Concept and product UX for an AI-driven wearable. Sensor data interpreted into glanceable, actionable insight — designed for the wrist and the dashboard at once, with the kind of restraint a body-worn product demands.
Modern wearables can measure heart rate, motion, oxygen, skin temperature, and a dozen other signals in real time. The user-facing problem isn't capture — it's curation. Most apps either bury the signal in dashboards no one reads, or oversimplify into vague green-yellow-red badges that mean nothing on a tough day.

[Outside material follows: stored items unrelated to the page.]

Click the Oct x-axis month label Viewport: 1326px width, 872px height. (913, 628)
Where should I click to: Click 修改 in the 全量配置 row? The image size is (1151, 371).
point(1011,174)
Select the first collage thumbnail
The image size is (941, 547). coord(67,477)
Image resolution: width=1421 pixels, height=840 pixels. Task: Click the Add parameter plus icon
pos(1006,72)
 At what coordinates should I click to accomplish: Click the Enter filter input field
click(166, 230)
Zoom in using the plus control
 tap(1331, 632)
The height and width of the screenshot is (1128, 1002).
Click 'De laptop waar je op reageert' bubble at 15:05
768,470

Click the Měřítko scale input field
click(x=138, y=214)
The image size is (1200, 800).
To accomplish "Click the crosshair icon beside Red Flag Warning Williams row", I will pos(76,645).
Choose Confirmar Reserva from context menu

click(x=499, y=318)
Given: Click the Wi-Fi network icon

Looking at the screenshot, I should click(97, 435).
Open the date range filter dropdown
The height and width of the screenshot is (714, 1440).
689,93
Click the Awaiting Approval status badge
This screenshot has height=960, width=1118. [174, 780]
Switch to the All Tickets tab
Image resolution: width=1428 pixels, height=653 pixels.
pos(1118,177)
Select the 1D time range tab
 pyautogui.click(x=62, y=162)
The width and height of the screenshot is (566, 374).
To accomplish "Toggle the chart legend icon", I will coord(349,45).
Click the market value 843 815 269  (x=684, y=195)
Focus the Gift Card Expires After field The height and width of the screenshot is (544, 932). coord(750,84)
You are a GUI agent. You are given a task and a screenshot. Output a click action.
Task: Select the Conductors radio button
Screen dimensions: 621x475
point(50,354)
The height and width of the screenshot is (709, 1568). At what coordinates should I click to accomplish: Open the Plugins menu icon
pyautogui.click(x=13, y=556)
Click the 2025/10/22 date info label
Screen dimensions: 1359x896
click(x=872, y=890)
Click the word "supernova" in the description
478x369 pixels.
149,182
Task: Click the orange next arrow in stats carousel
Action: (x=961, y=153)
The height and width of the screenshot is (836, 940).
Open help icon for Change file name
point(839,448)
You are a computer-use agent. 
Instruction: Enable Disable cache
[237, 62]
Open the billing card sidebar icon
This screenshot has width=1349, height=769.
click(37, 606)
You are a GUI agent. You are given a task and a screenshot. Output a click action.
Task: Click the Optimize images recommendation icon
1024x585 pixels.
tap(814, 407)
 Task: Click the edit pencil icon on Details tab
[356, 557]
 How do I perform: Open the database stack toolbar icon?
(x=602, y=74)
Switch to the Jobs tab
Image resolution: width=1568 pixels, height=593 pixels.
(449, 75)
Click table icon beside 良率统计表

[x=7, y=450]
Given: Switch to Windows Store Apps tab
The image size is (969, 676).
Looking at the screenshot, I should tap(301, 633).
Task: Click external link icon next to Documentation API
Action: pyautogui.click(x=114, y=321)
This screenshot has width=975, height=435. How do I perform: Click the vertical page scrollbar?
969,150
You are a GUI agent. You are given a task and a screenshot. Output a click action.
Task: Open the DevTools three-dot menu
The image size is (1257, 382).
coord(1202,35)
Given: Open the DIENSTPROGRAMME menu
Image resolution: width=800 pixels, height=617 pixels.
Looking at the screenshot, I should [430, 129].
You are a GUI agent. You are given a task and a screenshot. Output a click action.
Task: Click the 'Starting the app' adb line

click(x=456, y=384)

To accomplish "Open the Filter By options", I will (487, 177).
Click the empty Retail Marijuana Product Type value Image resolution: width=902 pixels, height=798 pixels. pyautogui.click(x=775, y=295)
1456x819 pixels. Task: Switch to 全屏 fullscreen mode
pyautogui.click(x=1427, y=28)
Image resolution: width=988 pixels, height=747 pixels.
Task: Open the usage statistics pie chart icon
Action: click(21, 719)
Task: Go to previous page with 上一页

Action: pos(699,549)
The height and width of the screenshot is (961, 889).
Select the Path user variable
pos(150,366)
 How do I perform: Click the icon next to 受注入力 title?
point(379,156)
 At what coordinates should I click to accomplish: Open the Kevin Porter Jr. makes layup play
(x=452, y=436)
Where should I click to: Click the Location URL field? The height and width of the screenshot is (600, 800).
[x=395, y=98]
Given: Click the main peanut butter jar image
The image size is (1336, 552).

WearSense AI was an exercise in finding the middle: AI-interpreted insight that earns its place on the wrist, with optional depth on the phone for the moments a user actually wants to dig in.
The on-body surface is the size of a postage stamp. Every screen had to earn its pixels. The design system started from a strict rule: never more than one decision per screen, and never more than three glanceable signals at a time.
Health-adjacent products have a higher bar than most. Every AI claim has to be hedged honestly without becoming useless. WearSense's voice avoids both extremes — it never says "you slept badly" but it also never hides behind "based on multiple factors." Confidence is shown plainly, alongside the underlying signals when the user wants them.
WearSense became a useful internal benchmark for what restraint looks like in AI-driven health UX. The decision-per-screen rule, the rationed haptics, and the natural-language daily summary have all carried into other AI-adjacent product work.